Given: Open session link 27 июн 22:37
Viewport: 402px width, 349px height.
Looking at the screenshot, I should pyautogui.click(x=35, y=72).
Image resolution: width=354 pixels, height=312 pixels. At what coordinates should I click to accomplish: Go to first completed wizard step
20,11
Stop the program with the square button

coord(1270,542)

* * *

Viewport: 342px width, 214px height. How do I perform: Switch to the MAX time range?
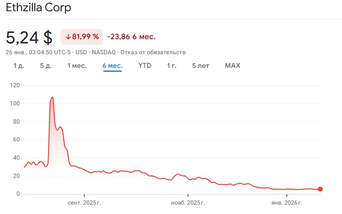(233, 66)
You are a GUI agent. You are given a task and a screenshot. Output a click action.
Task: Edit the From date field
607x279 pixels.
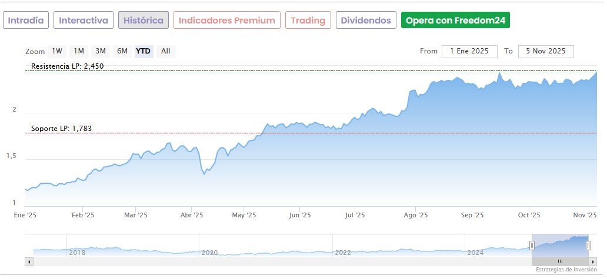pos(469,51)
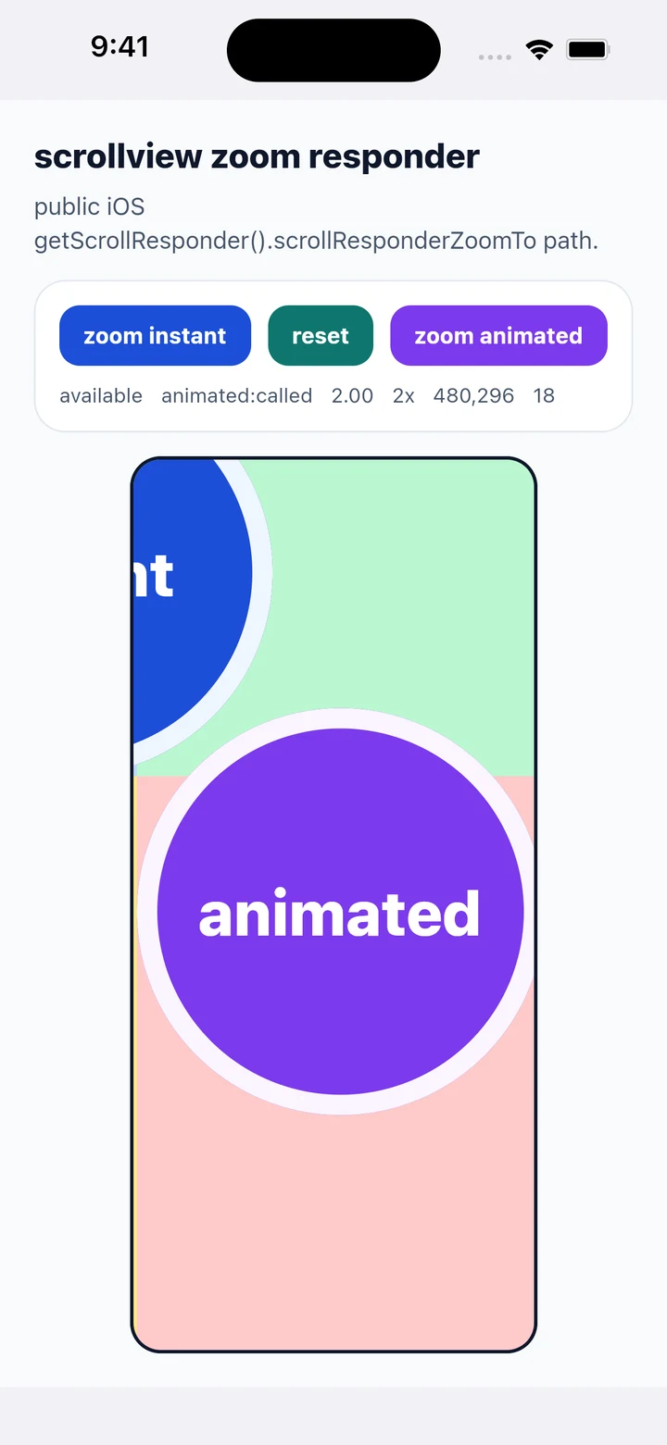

> What you need to do: Output the lines of the records from the line containing "Viewport: 342px width, 214px" through the line containing "pos(469,51)", inclusive, as a JSON list of strings with one string per line. Skip blank lines and leave out the pictures.

> Response to this exercise:
[
  "Viewport: 342px width, 214px height. How do I perform: Switch to the MAX time range?",
  "(233, 66)",
  "You are a GUI agent. You are given a task and a screenshot. Output a click action.",
  "Task: Edit the From date field",
  "607x279 pixels.",
  "pos(469,51)"
]